Grisham, John, Playing for Pizza. A Novel, New York, Doubleday, 2007, 262 p.

Harbach, Chad, The Art of Fielding. A Novel, New York, Boston et Londres, Little, Brown and Company, 2012. Édition numérique. Édition originale : 2011.

Homel, David, Rat Palms, Toronto, HarperCollins, coll. «HarperPerennial», 1993, 276 p. Édition originale : 1992.

Lardner, Ring, You Know Me Al, Kessinger Publishing, [s.d.], 119 p. Reprint. Édition originale : 1916.

Lewis, Michael, Moneyball. The Art of Winning an Unfair Game, New York et Londres, W.W. Norton, 2003, xv/288 p.

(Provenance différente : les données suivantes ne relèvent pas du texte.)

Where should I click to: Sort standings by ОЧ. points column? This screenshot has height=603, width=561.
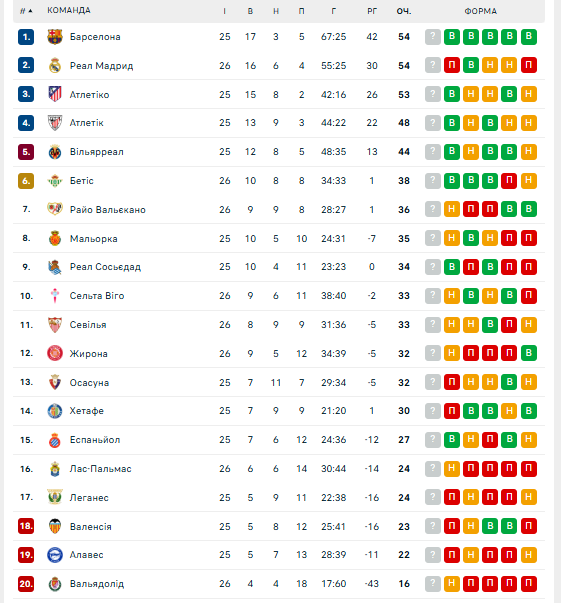pos(404,11)
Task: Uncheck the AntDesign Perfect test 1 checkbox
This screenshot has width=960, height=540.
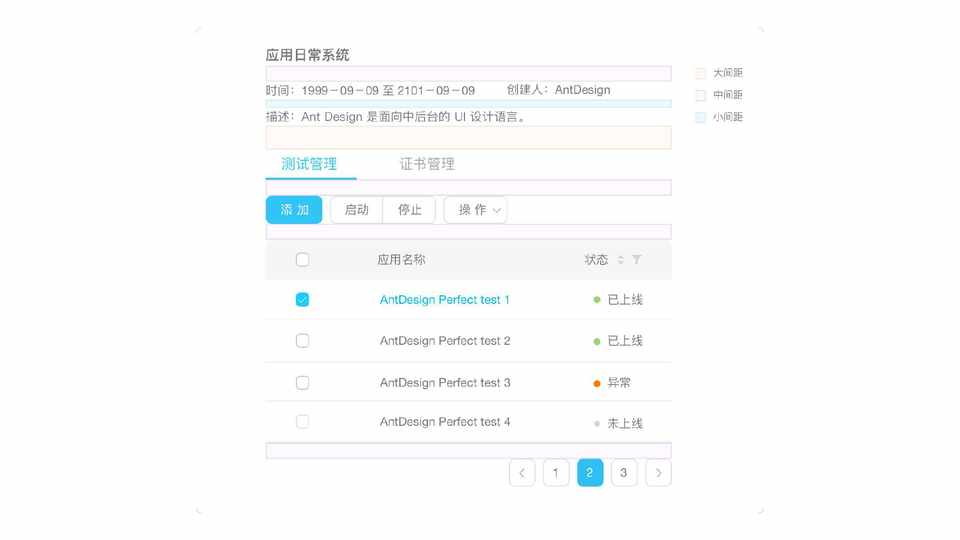Action: pyautogui.click(x=302, y=300)
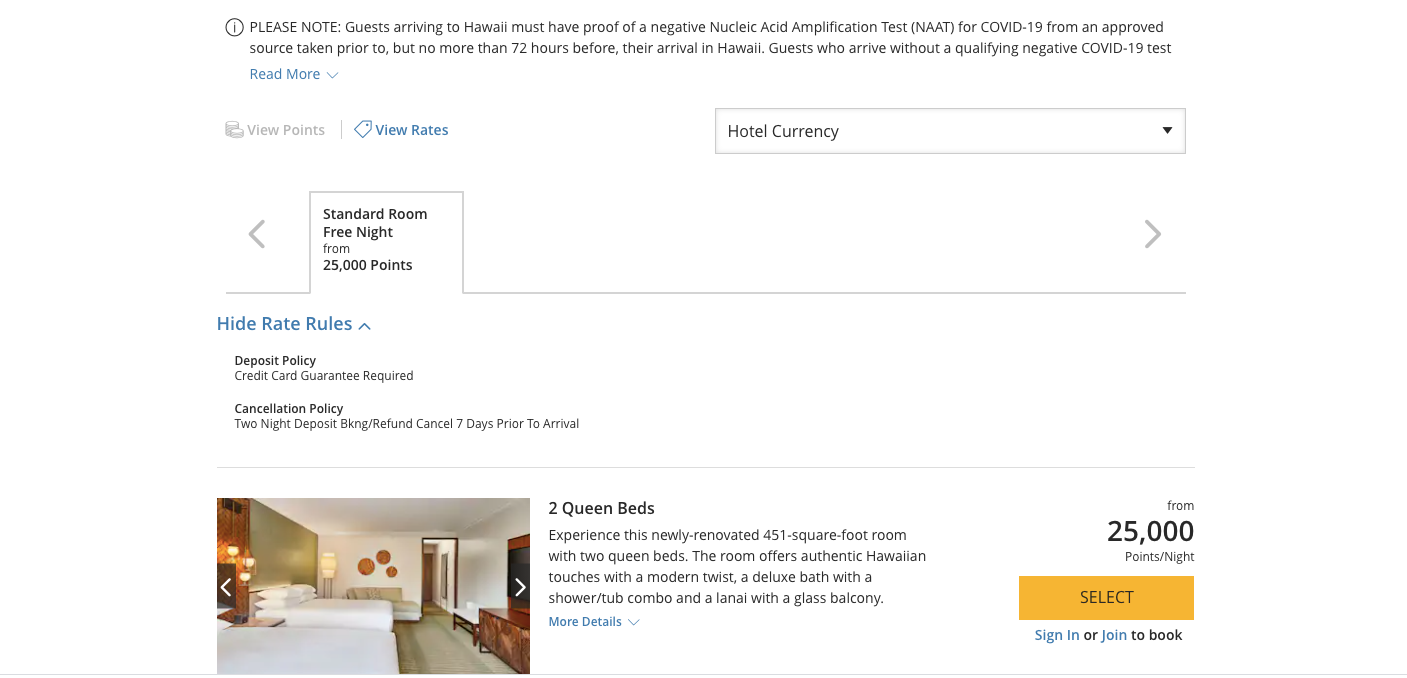
Task: Show previous room photo with left arrow
Action: 226,587
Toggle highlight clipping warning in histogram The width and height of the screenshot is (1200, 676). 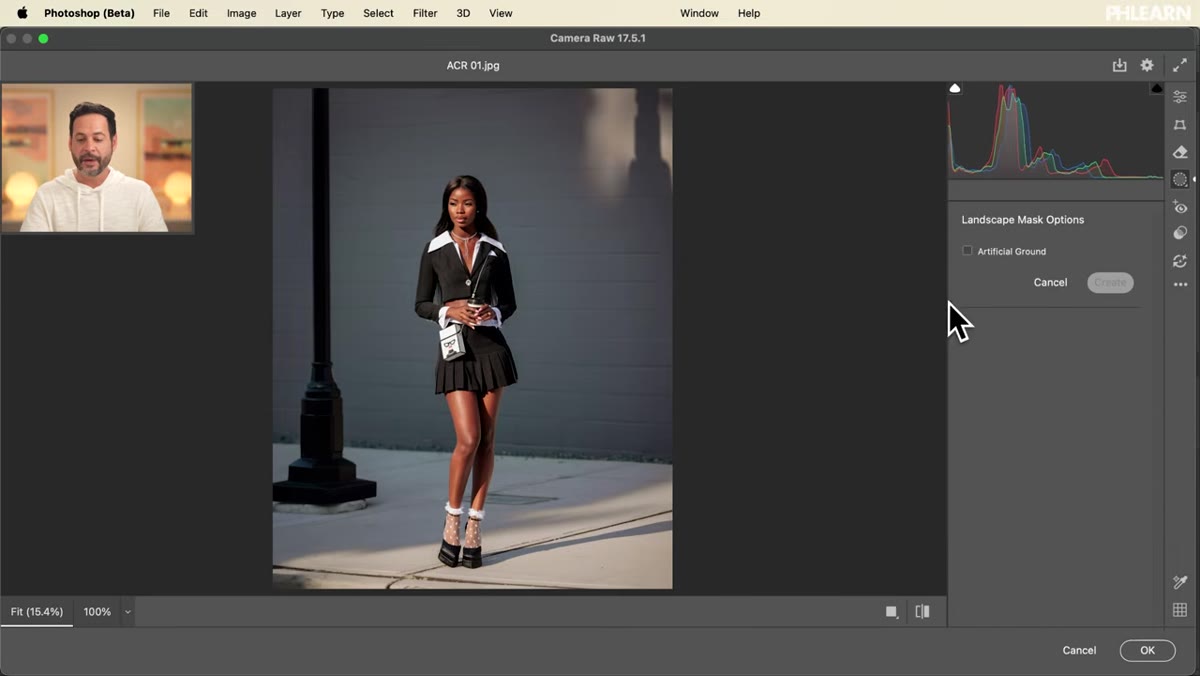(x=1157, y=88)
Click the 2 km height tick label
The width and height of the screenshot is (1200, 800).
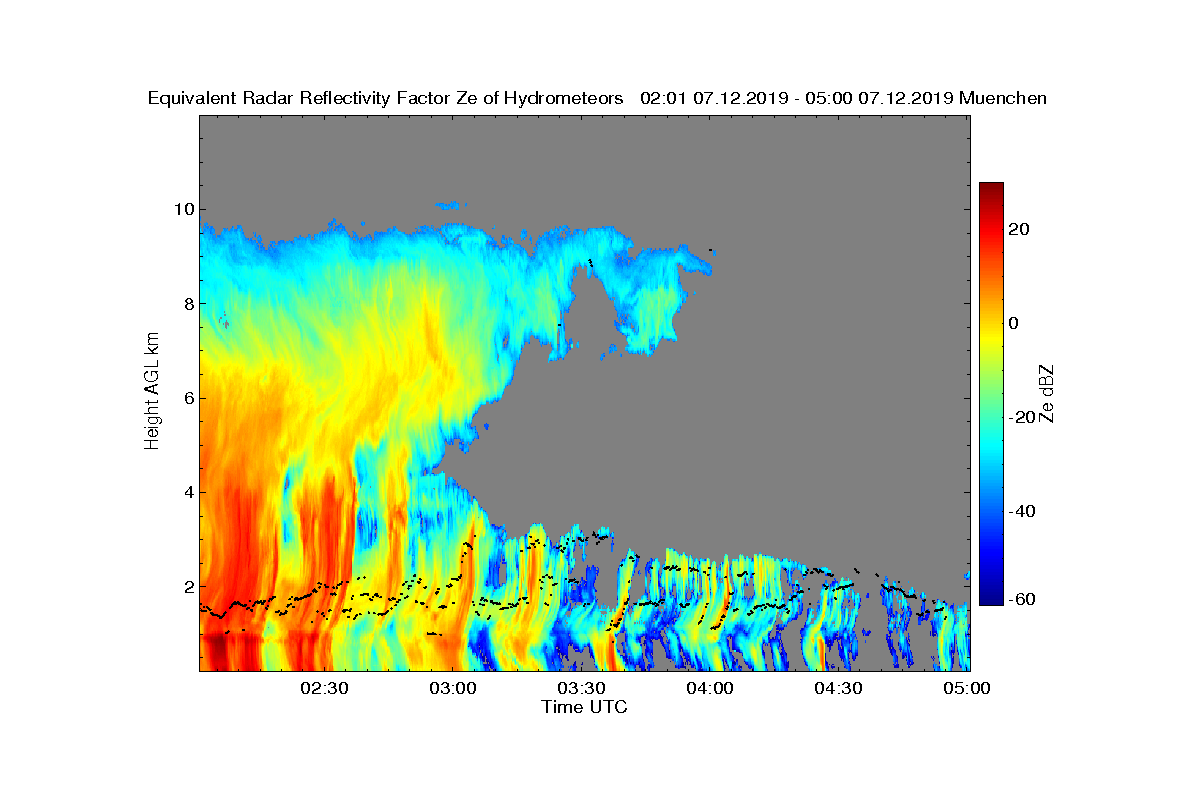point(187,586)
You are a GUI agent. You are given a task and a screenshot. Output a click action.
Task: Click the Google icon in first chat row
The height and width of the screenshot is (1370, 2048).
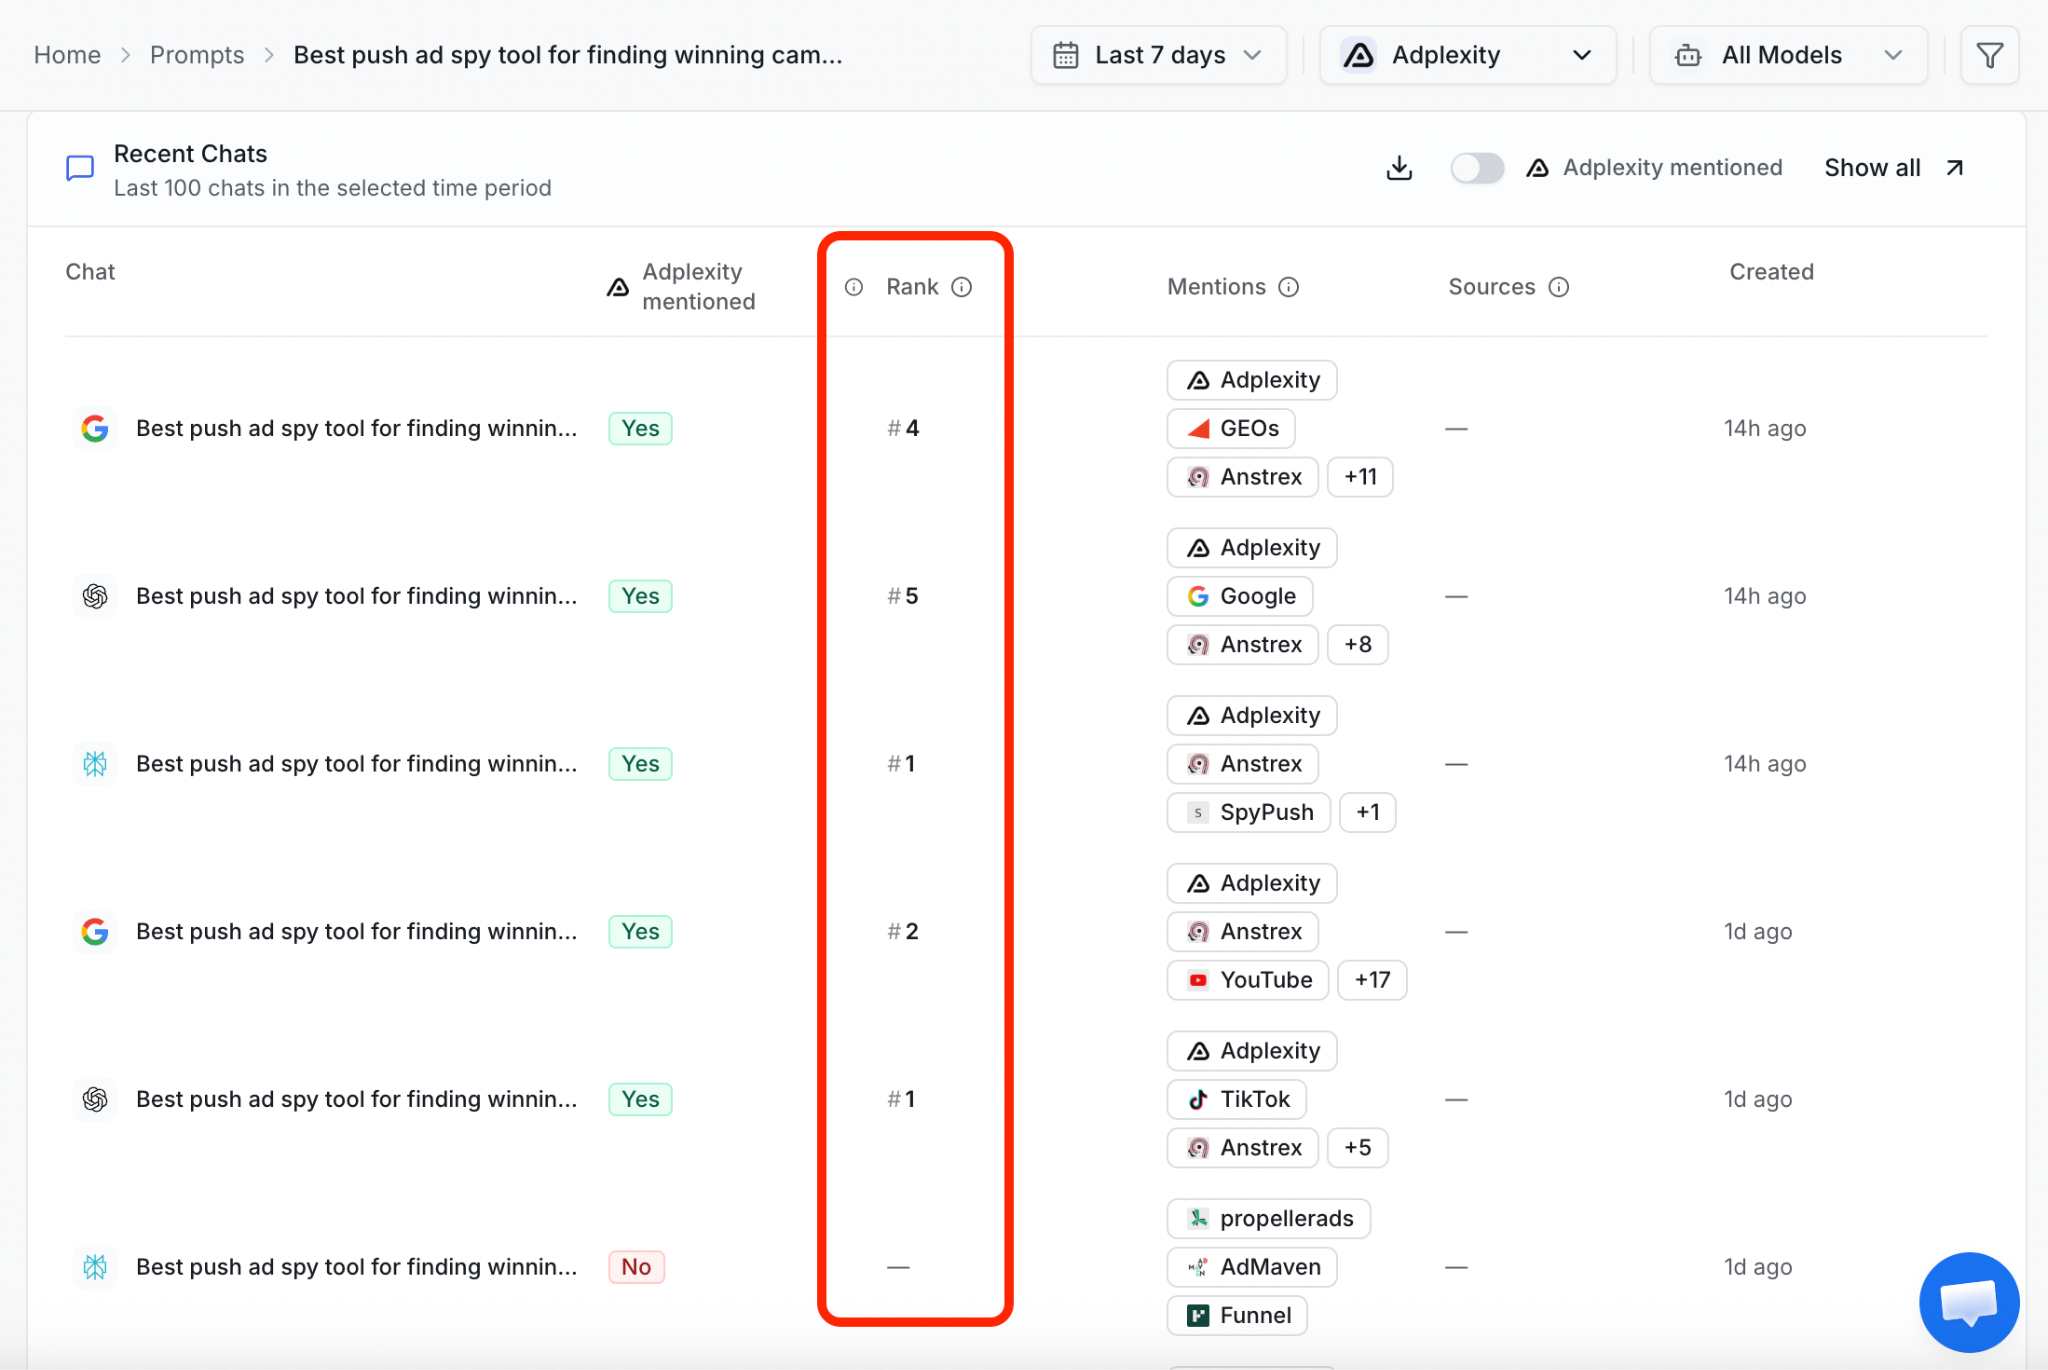click(x=95, y=428)
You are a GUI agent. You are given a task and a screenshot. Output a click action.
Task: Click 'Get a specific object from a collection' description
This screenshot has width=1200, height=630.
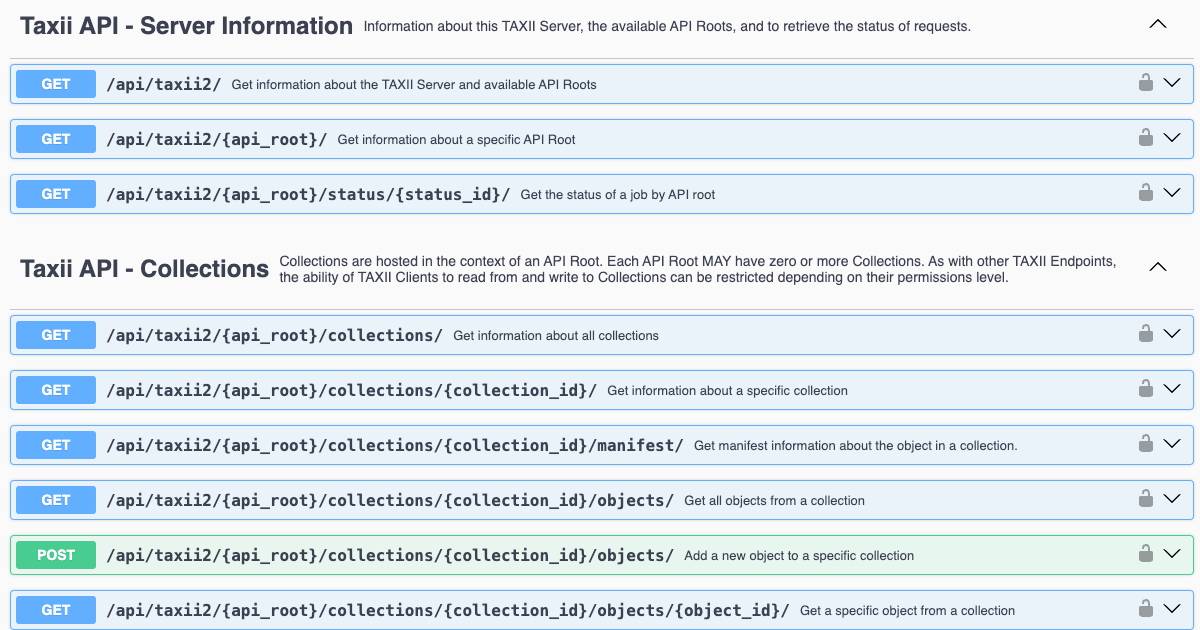click(x=907, y=611)
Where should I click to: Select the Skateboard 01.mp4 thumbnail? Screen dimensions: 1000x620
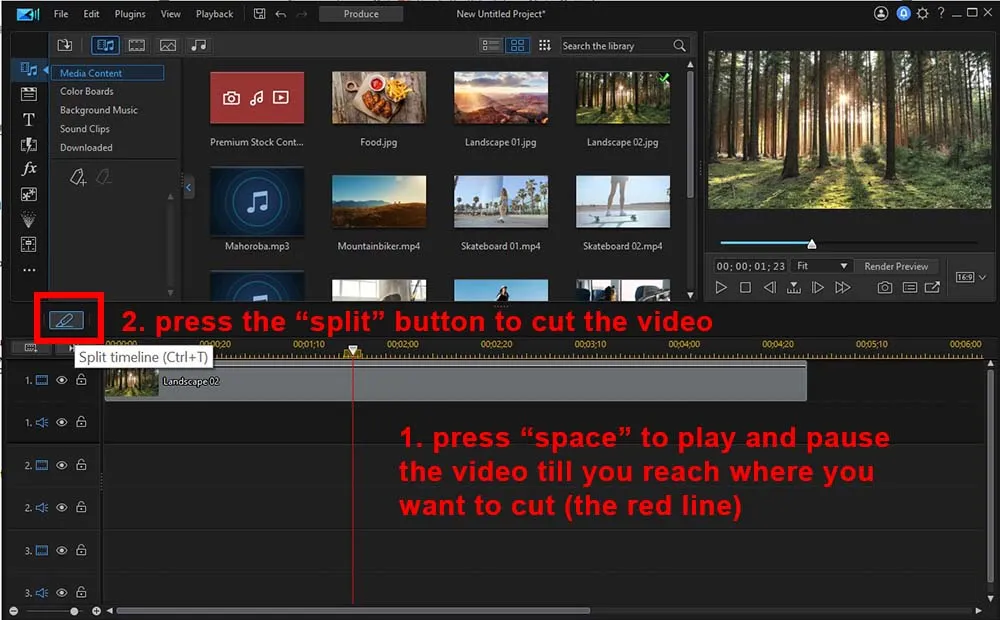point(500,201)
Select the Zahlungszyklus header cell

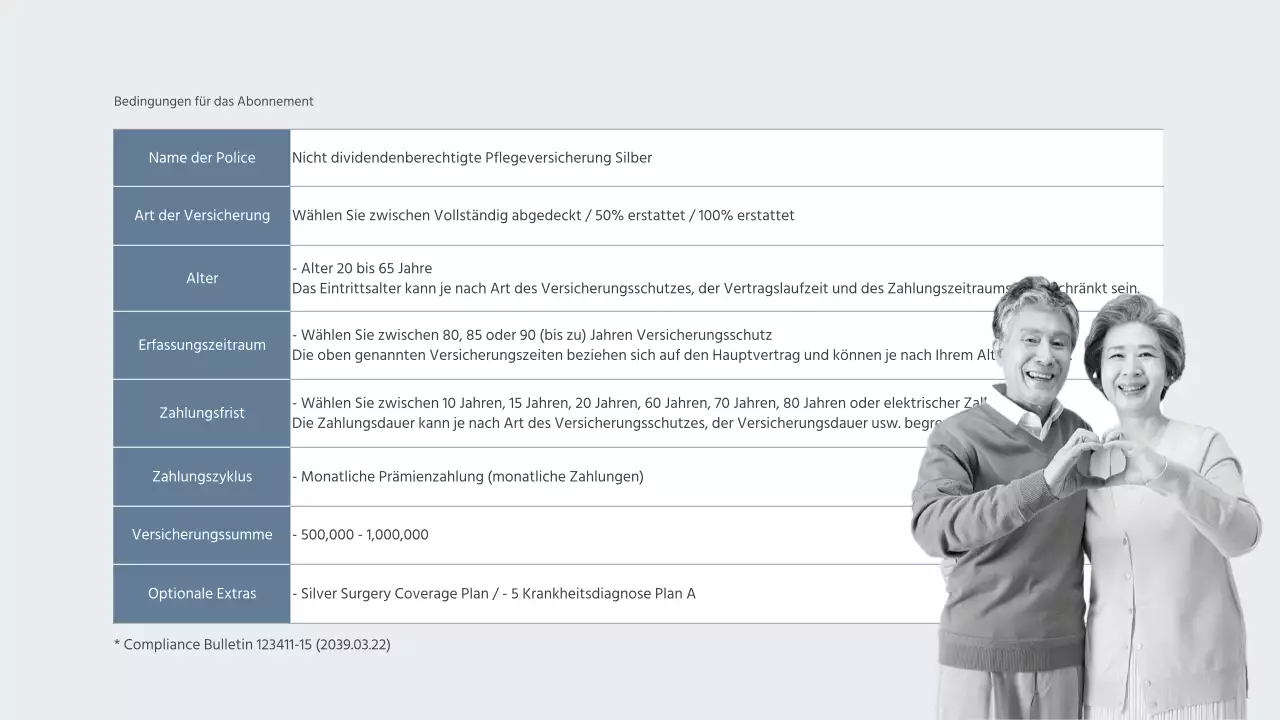[201, 476]
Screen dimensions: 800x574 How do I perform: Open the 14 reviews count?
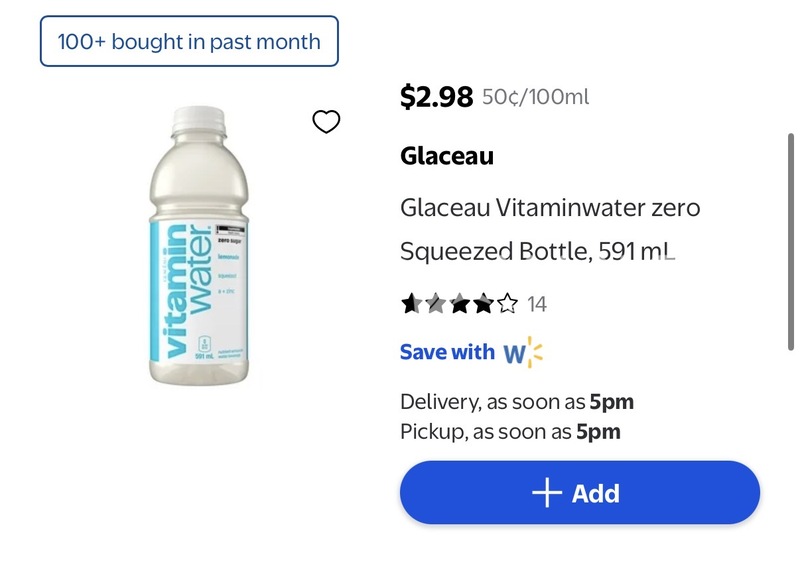point(537,304)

Nareau, Michel, Double jeu. Baseball et littératures américaines, Montréal, Le Quartanier, coll. «Erres Essais», 2012, 395 p.

Roth, Philip, The Great American Novel, New York, Farrar, Straus & Giroux, 1980, 382 p. Édition originale : 1973.

Trujillo, Nick, The Meaning of Nolan Ryan, College Station (TX), Texas A & M University Press, 1994, x/163 p. Ill.

Will, George F., Men at Work. The Craft of Baseball, New York, HarperPerennial, 1991, ix/353 p. Ill. Édition originale : 1990.